Since both $$x$$ and $$y$$ are integers (and $$x+y>0$$) then $$x-y=2$$ and $$x+y=2$$ --> $$x=2$$ and $$y=0$$ --> $$(x+y)^{xy}=2^0=1=odd$$, so the answer to the question is No. Sufficient. (Note that $$x-y=1$$ and $$x+y=4$$ --> $$x=2.5$$ and $$y=1.5$$ is not a valid scenario (solution) as both unknowns must be integers)

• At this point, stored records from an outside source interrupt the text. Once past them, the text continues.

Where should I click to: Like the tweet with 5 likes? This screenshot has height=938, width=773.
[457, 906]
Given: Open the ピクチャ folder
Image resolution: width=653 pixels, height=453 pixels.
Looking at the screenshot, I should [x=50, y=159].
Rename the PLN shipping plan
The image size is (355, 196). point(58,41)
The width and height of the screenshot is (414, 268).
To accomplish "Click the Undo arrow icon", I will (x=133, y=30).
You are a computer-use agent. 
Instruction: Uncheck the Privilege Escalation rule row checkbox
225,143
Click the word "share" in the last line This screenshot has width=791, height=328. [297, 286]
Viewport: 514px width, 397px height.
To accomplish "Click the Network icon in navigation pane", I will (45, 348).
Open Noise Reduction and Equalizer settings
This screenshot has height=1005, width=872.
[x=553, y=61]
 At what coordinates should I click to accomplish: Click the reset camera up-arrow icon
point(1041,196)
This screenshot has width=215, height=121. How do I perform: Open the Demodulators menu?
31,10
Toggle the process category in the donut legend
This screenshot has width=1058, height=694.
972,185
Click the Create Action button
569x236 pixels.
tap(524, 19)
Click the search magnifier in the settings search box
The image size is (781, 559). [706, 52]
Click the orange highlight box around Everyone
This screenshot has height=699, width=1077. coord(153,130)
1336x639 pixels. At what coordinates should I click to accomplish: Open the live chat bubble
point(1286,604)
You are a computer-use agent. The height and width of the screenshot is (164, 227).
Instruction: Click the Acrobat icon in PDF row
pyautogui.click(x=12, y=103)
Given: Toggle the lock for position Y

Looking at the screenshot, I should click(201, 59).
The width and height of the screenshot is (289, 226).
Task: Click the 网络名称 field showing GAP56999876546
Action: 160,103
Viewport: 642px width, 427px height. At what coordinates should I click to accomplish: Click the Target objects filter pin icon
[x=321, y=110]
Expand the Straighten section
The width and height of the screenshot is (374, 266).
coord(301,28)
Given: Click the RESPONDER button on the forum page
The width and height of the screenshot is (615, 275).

(2) $$2^x+3^y=\sqrt[(x+y)]{25}$$ --> obviously $$\sqrt[(x+y)]{25}$$ must be an integer (since $$2^x+3^y=integer$$) and as $$x+y=integer$$ then the only solution is $$\sqrt[(x+y)]{25}=\sqrt[2]{25}=5$$ --> $$x+y=2$$. So, $$2^x+3^y=5$$ --> two scenarios are possible:
A. $$x=2$$ and $$y=0$$ (notice that $$x+y=2$$ holds true) --> $$2^x+3^y=2^2+3^0=5$$, and in this case: $$(x+y)^{xy}=2^0=1=odd$$;
B. $$x=1$$ and $$y=1$$ (notice that $$x+y=2$$ holds true) --> $$2^x+3^y=2^1+3^1=5$$, and in this case: $$(x+y)^{xy}=2^1=2=even$$.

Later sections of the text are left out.